Over Christmas Jen and I were talking about the white stuff. Jen reckoned that it doesn't snow as much as when were kids. I countered (less eloquently then written, of course) that we romanticise memories of snow when were kids, and because of this these moments are permanently committed to memory. Snow was fun when you didn't have to drive expensive fragile sledges (cars), and when throwing an icy ball of pain at whomever you were with wouldn't cause serious rifts in the relationship. As if our omnipotent friend was trying to back me up the first day back to work was after a night of snow (As much I like God helping me prove a point, I can't help but think his messing around with a snow machine meant he really dropped the ball in Gaza)

We bought a new TV from Currys today, although we won't have till Wednesday. I've noticed that I've got into the habit of arguing with sales staff whatever i'm buying something of moderate value. I think I'm always in the right but I'm sure I come across as a bit of dick. Today it was over Curry's overpriced warrantee. Apparently because LCD TVs are new technology we don't know how long they'll last (These Colecos'll rust up on ya' like that!) and the normal manufacturing guarantee doesn't cover you if pixels fail (a half-truth, it will if more then x fail. In any case, if any fail out-of-the box, i'll just return the TV straight away using Curry's handy 21 day returns policy). Despite the half-truths and lies used to try and sell us the warrantee I politely declined. She responded with a look of disbelief, as if I've just shat on her sofa. She asked if i'm really sure I don't want their great warrantee. This set me off and I pointed the faults of her aforementioned reasons for buying their warrantee. I argued that I have accidental damage on my house cover anyway, so why purchase it again? She countered that I would have to pay an excess on home insurance, I countered that my home insurance excess was less then the cost of their overpriced cover. This went on for a few minutes whilst Jen stood there looking a bit embarrassed. The point was, it didn't get me anywhere, I'm pretty sure I didn't trigger some sort of sales epiphany: 'what an enlightening gentleman, I have seen the errors of my ways and will ensure that I'm 100% honest with any future customer, even if it means I cannot trick them into to buying our over-priced warrantee despite that fact I would get handsome reward'. So an extra new years resolution (taking the count to 4) is to stop getting into pointless arguments, I only come across as a self-righteous dick.

I've bought a fair few CDs this week.
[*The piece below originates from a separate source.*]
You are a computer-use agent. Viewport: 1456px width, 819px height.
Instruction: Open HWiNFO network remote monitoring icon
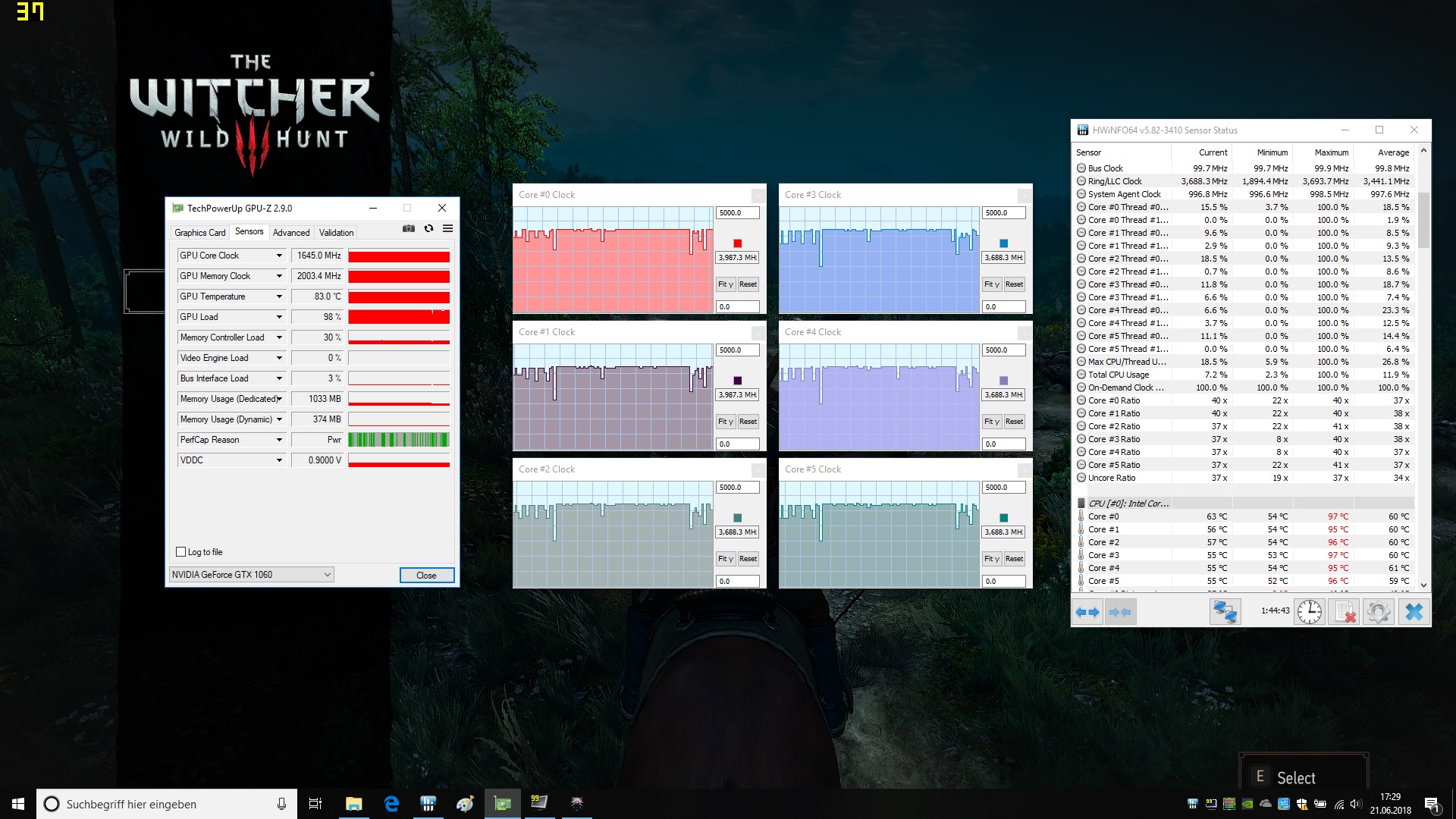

I had very little new music last year and as a result the stuff I did get was played to death. Some initial reactions: Santagold - Santagold, solid pop record, although I'm already fed up of the few tracks that have been played to death on adverts. Crystal Castles - Crystal Castles - Nice to hear something legitimately different, the chopped up vocals on opening track is awesome, although I was listening to it at work and freaked out for a few seconds when I was convinced I was played NES in the office. Fleet Foxes - Fleet Foxes, Pitchfork's album of the year. This wasn't what I'd expected, very laid back, I can see it being a grower. Cut Copy - In Ghost Colours, Another Pitchfork pick and I really enjoyed it on first play. Sounding like LCD Soundsystem and Rapture with a careful measure of 80s (see Ladyhawke) I can see this becoming something of an obsession this year, if not a little throwaway (see Ladyhawke).

Sunday, 4 January 2009

Socking it to the man

Jen got me a shiney iPod touch for christmas, which I'm really paranoid about scratching and/or dropping. I've got a silicone case (£2, thanks ebay) but that still doesn't protect the screen. Apple do some funky iPod socks but they cost a shocking £19. Being cheap I decided to make some myself. Jen found some child gloves in pound land that have worked a treat. A bit of cutting and sewing and I now have some awesome bespoke iPod socks, sans the apple logo for £1.